Entries on locating words and elements
--------
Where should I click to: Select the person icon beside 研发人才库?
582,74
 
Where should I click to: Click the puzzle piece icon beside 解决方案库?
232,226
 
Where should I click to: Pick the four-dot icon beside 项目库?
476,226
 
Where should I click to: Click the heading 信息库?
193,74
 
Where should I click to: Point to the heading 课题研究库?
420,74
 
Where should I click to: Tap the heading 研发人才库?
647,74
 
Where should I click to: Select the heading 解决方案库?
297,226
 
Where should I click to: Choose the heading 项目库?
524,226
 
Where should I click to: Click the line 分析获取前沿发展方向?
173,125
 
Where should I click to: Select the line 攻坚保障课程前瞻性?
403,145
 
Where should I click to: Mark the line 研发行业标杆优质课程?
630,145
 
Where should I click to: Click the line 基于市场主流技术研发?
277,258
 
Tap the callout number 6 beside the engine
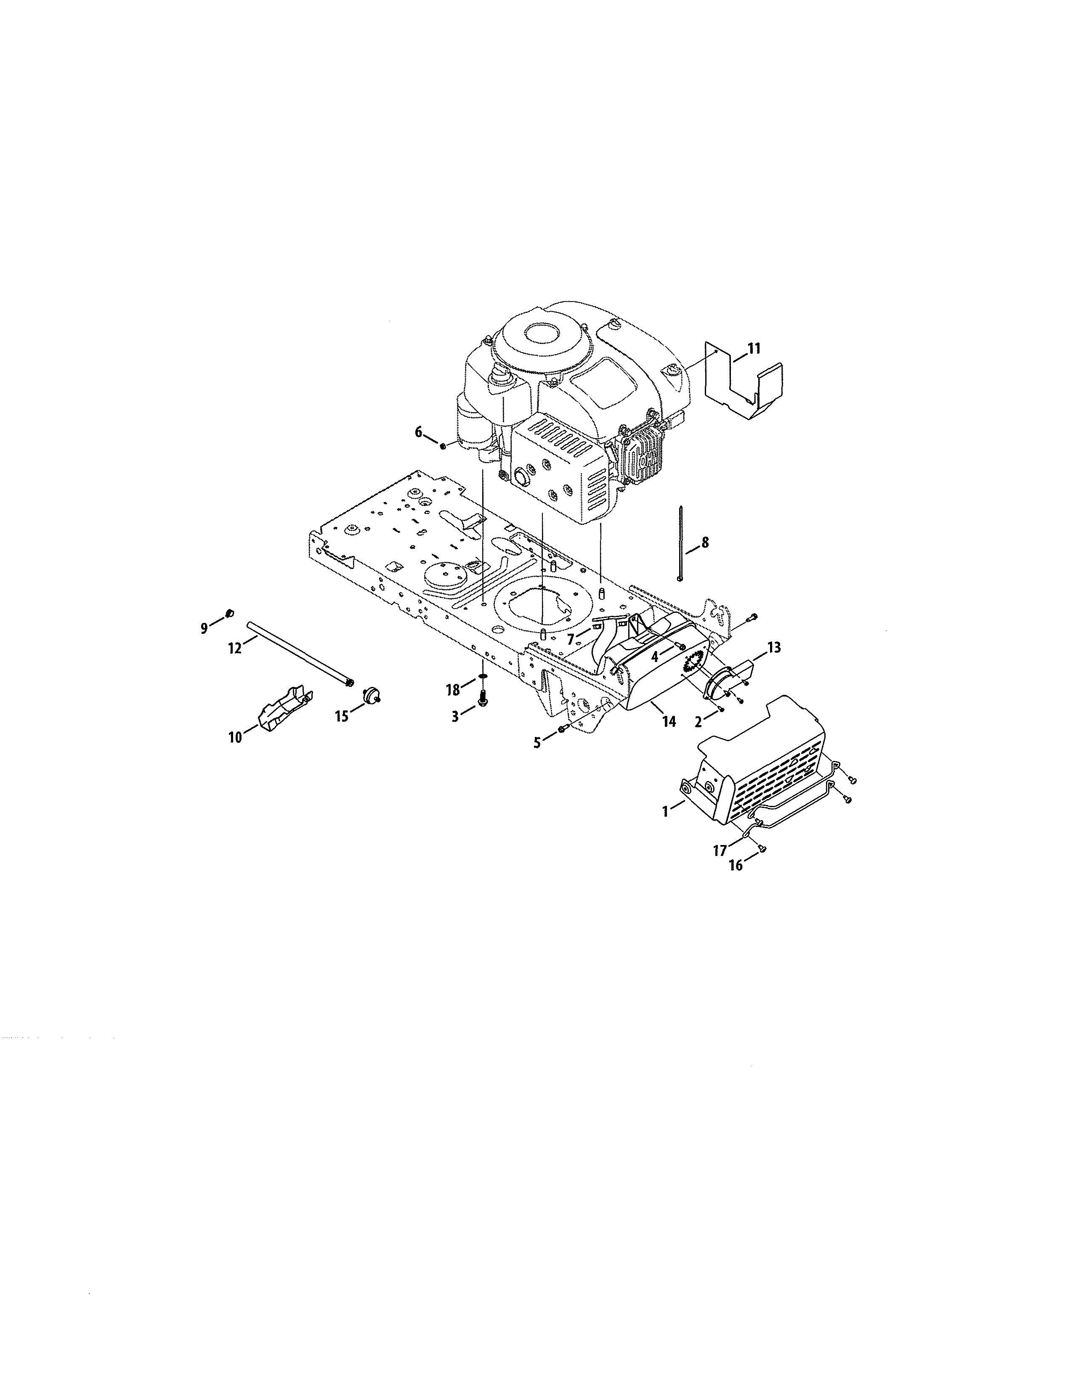418,432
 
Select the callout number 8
704,543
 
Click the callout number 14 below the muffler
669,721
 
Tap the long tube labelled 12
299,652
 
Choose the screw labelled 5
562,729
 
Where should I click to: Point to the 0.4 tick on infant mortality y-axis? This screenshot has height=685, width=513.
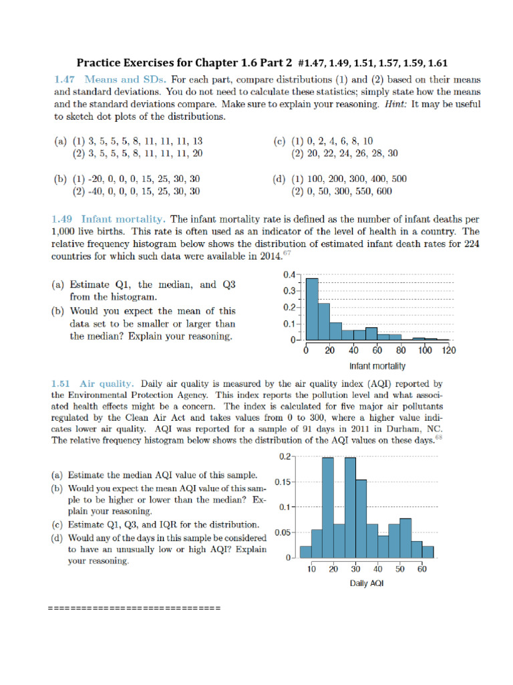289,275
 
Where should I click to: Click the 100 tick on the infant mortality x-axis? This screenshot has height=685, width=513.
425,351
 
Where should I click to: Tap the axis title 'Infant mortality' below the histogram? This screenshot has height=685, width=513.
377,366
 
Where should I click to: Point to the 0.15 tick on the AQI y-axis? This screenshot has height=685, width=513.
283,482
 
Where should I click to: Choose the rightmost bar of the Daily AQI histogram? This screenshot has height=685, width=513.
428,551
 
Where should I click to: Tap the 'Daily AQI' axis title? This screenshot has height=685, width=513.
367,583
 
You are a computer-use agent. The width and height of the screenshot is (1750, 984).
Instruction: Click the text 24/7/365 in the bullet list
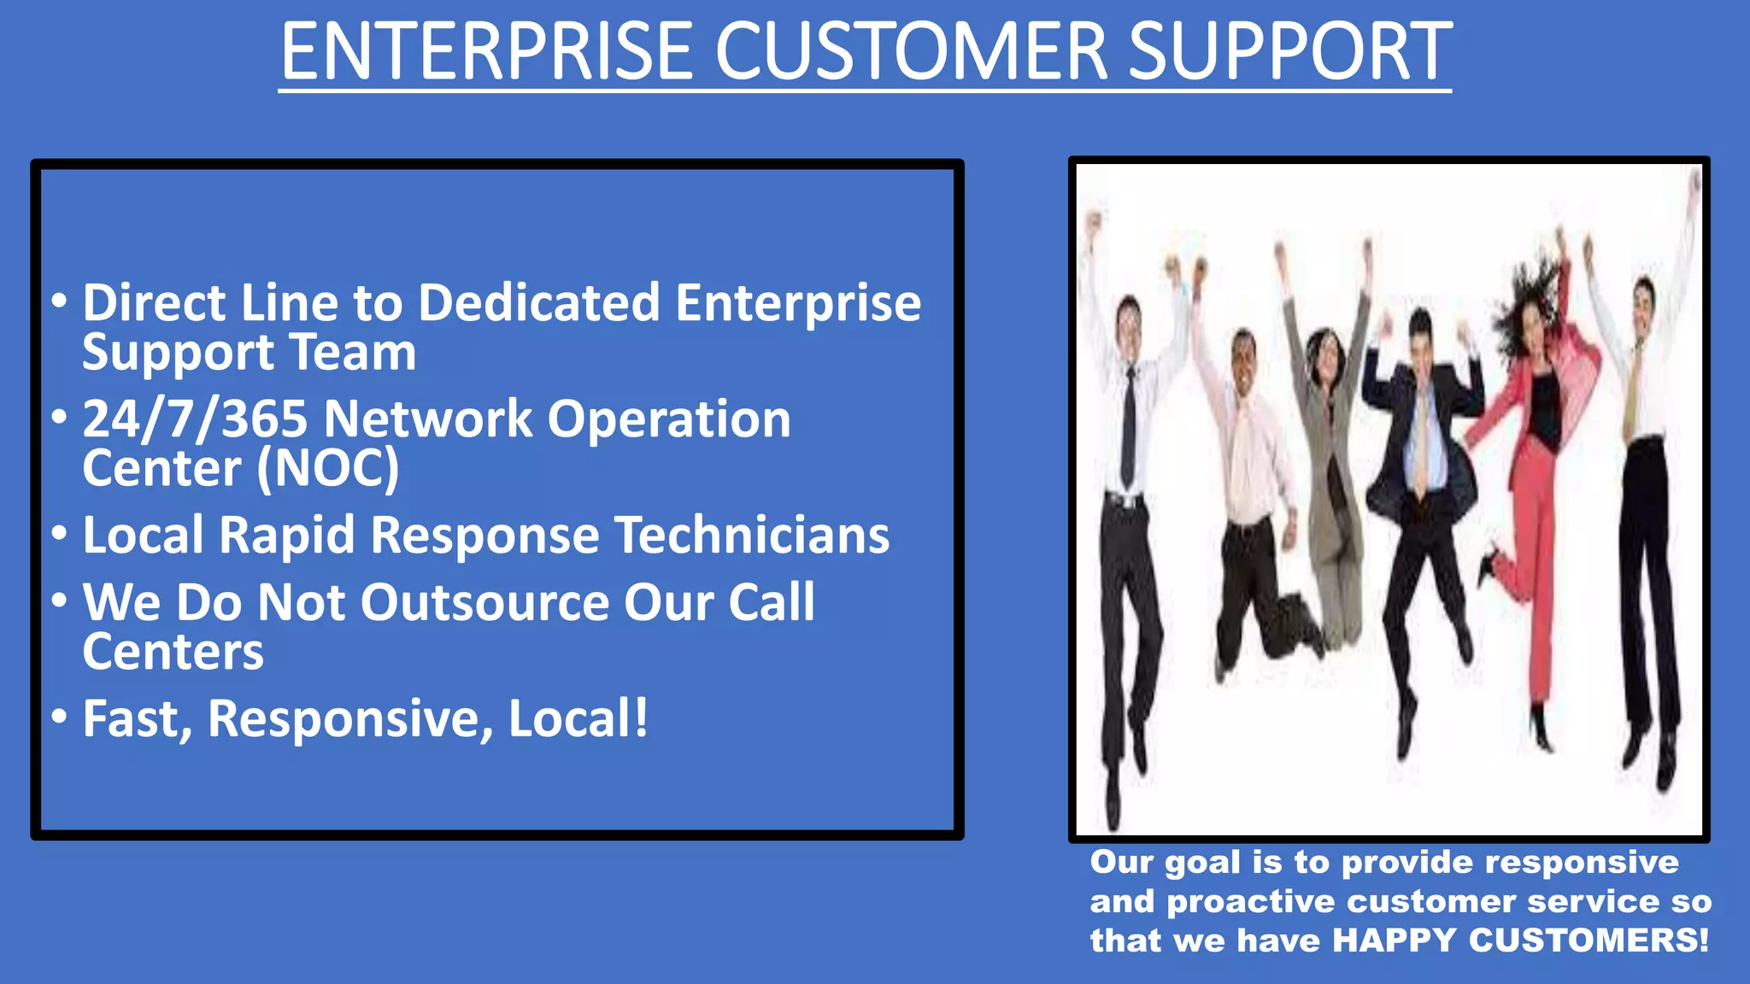point(194,419)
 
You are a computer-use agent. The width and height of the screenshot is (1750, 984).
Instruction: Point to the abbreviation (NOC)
point(328,469)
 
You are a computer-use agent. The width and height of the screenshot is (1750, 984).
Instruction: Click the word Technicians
point(751,536)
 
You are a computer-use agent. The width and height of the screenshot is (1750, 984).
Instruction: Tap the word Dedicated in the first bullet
point(538,303)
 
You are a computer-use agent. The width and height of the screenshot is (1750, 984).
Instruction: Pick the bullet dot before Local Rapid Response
point(59,534)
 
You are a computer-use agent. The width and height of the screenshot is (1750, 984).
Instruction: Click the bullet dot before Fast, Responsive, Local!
point(59,716)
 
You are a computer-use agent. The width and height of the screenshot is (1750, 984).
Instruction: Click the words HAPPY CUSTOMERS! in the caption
point(1520,940)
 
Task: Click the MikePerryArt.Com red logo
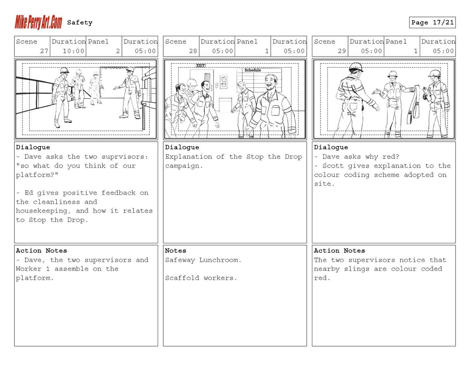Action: tap(38, 22)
--------
Update all the records above by replacing every occurrence of "callout number" with "numbered label" and leaving everything else unchanged. Omit the pictures from your answer.

Where should I click to: Select the person icon beside 研发人才库?
582,74
 
Where should I click to: Click the puzzle piece icon beside 解决方案库?
232,226
 
Where should I click to: Pick the four-dot icon beside 项目库?
476,226
 
Where should I click to: Click the heading 信息库?
193,74
 
Where should I click to: Point to the heading 课题研究库?
420,74
 
Where should I click to: Tap the heading 研发人才库?
647,74
 
Where should I click to: Select the heading 解决方案库?
297,226
 
Where should I click to: Choose the heading 项目库?
524,226
 
Where should I click to: Click the line 分析获取前沿发展方向?
173,125
 
Where should I click to: Select the line 攻坚保障课程前瞻性?
403,145
 
Where should I click to: Mark the line 研发行业标杆优质课程?
630,145
 
Where should I click to: Click the line 基于市场主流技术研发?
277,258
 
Tap the numbered label 6 beside the engine
418,432
 
Select the numbered label 8
704,543
 
Click the numbered label 14 below the muffler
669,721
 
Tap the long tube labelled 12
299,652
 
Choose the screw labelled 5
562,729
 
Where should I click to: Point to the 0.4 tick on infant mortality y-axis? This screenshot has height=685, width=513.
289,275
 
Where should I click to: Click the 100 tick on the infant mortality x-axis? This screenshot has height=685, width=513.
425,351
 
Where should I click to: Tap the axis title 'Infant mortality' below the histogram? This screenshot has height=685, width=513.
377,366
 
Where should I click to: Point to the 0.15 tick on the AQI y-axis? This screenshot has height=685, width=513.
283,482
 
Where should I click to: Choose the rightmost bar of the Daily AQI histogram? This screenshot has height=685, width=513.
428,551
 
Where should I click to: Tap the 'Daily AQI' axis title? This screenshot has height=685, width=513.
367,583
 
You are a computer-use agent. The width and height of the screenshot is (1750, 984).
Instruction: Click the text 24/7/365 in the bullet list
point(194,419)
 
You are a computer-use agent. The width and height of the screenshot is (1750, 984).
Instruction: Point to the abbreviation (NOC)
point(328,469)
 
You are a computer-use agent. The width and height of the screenshot is (1750, 984).
Instruction: Click the word Technicians
point(751,536)
 
You are a computer-use agent. The width and height of the screenshot is (1750, 984).
Instruction: Tap the word Dedicated in the first bullet
point(538,303)
 
You are a computer-use agent. The width and height of the screenshot is (1750, 984).
Instruction: Pick the bullet dot before Local Rapid Response
point(59,534)
 
You are a computer-use agent. The width and height of the screenshot is (1750, 984).
Instruction: Click the bullet dot before Fast, Responsive, Local!
point(59,716)
 
You are a computer-use agent. The width and height of the screenshot is (1750, 984).
Instruction: Click the words HAPPY CUSTOMERS! in the caption
point(1520,940)
 
Task: Click the MikePerryArt.Com red logo
Action: tap(38, 22)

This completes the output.